重要文化財と社宝

宝物殿は社務所の2階にございます。日曜と祝日の11:00から15:00まで無料でご参観いただけます。

木造獅子狛犬
(国指定重要文化財)

谷保天満宮には、当初本殿に安置され、現在宝物館に移されている阿形と吽形一対の木造獅子狛犬があります。阿形は像高53.5センチメートル、無角開口で体部が金色の獅子で、吽形は像高53.0センチメートル、有角(亡失)閉口で体部が銀色の狛犬です。両像はともにヒノキ材と思われる針葉樹材の寄木造で、頭体幹部を地付まで前後四材に、さらにそれぞれを左右に矧ぎ、面部は内刳のうえ割矧ぎ、玉眼を嵌入しています。たてがみはやや装飾性の加わった表現がみられます。
両像ともお互いに拝者側(内側)に体をやや捻って頭部を向け、内側の前肢を手前に引き、もう一方の前肢を前方に踏み出し、拝者側に顔を向ける姿勢をとり、 動きのある動物らしい現実感ある写実表現のなかにも穏やかな作風を示し、獅子狛犬の伝統的な技法をみせる鎌倉時代を代表する作例として貴重なものです。


木造扁額 額文「天満宮」
(国指定重要文化財)

縦68.2センチメートル、横50.0センチメートル、檜材で、長方形の額の四辺は、曲線にえぐり込み、猪目透かしを施し、額は四材を 矧ぎ合わせ、全体に布着せをした上に、黒漆が塗られています。額面には周囲を三重の條線で囲い、縦に「天満宮」と草書体で揮亳した文字が彫り込まれています。 額板の裏には、「建治元年乙亥六月廿六日乙丑書之」、「正三位藤原朝臣経朝」の刻銘があり、建治元年(1275)藤原経朝の筆によることがわかります。
経朝は、世尊寺流書道を中興したいわゆる平安の三跡の一人藤原行成の9代目に当たります。世尊寺流は行成から17代行季まで、代々宮廷の書き役を司り、行成の書風は1世紀半以上にわたり当時の書壇の中心となしてきました。第8代の行能が家名にしたことから世尊寺流と呼ばれてきましたが、その書は柔和で端正な書体、豊満な筆線、粘りのある線質を特徴としています。
第9代経朝の筆は、伊奈冨神社(三重県鈴鹿市)の扁額(重要文化財)にも見られ、願文の清書などでもその名が知られる名高い能書家でした。
谷保の「天満宮」の扁額は『江戸名所図会』によれば、後宇多天皇の奉献とされています。

表面

裏面

裏面(拡大)


水戸光圀公 扁額(社宝)

谷保天満宮には、元禄三年(1690)に水戸徳川家より奉納された「天満宮」の扁額が伝わっています。
この扁額は、当時の水戸家当主である水戸宰相公(徳川光圀公)をはじめ、若君である少将公・菊千代公の武運長久と繁栄を祈念して奉納されたものです。

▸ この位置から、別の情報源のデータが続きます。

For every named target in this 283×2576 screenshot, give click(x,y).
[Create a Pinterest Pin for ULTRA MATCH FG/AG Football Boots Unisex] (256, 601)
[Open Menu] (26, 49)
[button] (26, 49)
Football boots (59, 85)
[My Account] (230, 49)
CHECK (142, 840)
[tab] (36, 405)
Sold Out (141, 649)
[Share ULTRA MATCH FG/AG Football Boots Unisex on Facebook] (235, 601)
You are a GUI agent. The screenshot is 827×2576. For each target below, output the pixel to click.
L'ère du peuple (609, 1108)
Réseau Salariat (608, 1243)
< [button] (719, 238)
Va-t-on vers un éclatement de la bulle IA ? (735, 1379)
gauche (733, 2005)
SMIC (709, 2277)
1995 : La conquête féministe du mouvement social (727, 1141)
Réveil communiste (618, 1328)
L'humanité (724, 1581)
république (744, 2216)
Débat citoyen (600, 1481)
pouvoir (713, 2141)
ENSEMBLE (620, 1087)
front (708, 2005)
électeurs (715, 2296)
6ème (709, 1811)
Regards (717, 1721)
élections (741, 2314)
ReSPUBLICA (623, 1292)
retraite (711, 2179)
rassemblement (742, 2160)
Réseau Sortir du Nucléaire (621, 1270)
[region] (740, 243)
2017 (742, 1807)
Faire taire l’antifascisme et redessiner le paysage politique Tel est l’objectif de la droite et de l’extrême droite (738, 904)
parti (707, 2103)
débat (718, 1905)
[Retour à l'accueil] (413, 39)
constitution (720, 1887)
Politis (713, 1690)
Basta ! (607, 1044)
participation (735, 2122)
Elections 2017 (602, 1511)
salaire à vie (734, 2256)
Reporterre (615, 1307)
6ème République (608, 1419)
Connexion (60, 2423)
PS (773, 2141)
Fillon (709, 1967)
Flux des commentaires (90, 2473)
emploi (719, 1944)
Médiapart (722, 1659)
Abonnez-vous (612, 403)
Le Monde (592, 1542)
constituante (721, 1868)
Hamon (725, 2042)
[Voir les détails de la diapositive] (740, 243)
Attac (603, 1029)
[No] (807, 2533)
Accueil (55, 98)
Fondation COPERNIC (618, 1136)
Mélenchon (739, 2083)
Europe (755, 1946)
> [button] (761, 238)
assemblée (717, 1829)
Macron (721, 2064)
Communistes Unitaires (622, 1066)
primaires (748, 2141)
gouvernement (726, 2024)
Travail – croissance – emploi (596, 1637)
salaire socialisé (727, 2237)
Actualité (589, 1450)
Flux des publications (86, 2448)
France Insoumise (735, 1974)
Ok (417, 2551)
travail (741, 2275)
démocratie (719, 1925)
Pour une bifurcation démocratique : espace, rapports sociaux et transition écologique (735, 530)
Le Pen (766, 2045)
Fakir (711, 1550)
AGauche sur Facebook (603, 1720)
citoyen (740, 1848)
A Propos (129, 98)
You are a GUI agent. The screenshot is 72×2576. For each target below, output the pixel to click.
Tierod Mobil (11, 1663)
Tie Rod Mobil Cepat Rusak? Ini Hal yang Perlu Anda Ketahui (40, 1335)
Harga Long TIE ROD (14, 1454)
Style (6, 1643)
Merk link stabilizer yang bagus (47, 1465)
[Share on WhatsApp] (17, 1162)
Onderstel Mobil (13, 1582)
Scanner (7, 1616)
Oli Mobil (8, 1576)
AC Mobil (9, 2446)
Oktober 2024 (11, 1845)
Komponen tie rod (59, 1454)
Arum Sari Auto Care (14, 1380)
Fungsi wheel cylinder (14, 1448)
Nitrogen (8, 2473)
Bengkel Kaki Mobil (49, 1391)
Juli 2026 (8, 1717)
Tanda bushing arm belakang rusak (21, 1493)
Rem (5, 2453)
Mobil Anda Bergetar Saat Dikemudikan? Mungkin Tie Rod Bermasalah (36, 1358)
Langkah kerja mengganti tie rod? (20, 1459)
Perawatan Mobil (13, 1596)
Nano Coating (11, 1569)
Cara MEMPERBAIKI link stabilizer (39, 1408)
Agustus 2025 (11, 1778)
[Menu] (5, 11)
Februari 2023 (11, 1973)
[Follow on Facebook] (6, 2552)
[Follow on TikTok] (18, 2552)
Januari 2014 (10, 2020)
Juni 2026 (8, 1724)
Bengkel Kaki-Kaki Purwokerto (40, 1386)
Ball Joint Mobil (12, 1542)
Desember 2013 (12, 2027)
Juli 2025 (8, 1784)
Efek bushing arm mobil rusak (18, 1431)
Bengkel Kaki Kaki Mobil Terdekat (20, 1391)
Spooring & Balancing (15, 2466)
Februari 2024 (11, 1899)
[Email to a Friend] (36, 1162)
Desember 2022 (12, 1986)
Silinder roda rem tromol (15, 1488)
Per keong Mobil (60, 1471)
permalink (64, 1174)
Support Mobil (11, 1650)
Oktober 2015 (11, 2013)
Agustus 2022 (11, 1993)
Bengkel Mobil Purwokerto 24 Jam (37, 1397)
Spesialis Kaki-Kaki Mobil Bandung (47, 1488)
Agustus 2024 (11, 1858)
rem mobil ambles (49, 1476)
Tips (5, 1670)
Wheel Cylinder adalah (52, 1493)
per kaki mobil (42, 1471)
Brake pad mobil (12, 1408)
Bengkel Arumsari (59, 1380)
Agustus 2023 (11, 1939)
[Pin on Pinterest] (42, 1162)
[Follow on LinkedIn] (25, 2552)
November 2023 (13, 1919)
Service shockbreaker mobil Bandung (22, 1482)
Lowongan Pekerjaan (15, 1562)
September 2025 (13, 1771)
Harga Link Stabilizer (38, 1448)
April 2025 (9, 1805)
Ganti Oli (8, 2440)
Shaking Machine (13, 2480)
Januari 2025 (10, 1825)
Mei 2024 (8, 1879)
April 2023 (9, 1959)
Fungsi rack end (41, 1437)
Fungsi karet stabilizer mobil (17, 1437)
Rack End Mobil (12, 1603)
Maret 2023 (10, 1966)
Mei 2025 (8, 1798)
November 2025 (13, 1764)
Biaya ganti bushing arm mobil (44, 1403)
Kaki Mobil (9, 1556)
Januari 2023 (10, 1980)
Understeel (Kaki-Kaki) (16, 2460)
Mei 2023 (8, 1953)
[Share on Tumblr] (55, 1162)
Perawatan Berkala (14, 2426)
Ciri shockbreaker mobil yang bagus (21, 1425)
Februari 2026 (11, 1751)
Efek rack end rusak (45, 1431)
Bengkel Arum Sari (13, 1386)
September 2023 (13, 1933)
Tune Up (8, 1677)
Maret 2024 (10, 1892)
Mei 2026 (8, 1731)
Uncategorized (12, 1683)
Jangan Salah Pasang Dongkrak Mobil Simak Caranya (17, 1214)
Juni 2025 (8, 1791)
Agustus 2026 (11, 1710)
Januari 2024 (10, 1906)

扁額の裏面には、次のような趣旨の奉納文が記されています。
裏面刻「謹為 水戸宰相公 少将公 菊千代公 御祈祷寄進之伏冀 三公武運長久萬福無彊 元禄三庚午年六月戊辰九日」

水戸徳川家は、江戸時代を通じて学問・文化の振興に力を注いだ名門であり、
谷保天満宮とも深い信仰的つながりを持っていました。
この扁額は、当時の祈りや願いが今に伝わる、貴重な歴史資料です。

表面

裏面


谷保天満宮 社叢
(東京都天然記念物)

谷保天満宮の社叢は東京都指定の天然記念物に指定されております。社叢とは、いわゆる鎮守の森のことで、参拝者はその鎮守の森の厳かな雰囲気の中、静かな心持ちで参道を進みます。17世紀ころまでの甲州街道では谷保地区周辺は立川段丘の下を通っていました。そのため社殿は街道に面し、南向きに建てられています。
甲州街道が段丘上を通るようになると、人の流れも変わり、参道は谷保駅や甲州街道側からこの鎮守の森を抜けて、社殿へ向かうようになりました。
かつては杉を主体とするうっそうとした森が谷保天満宮を取り囲んで広がっていましたが、現在はケヤキ、ムクノキ、エノキなどが優占する林となっていますが、河岸段丘の豊富な湧水が流れ、社に風格を添えています。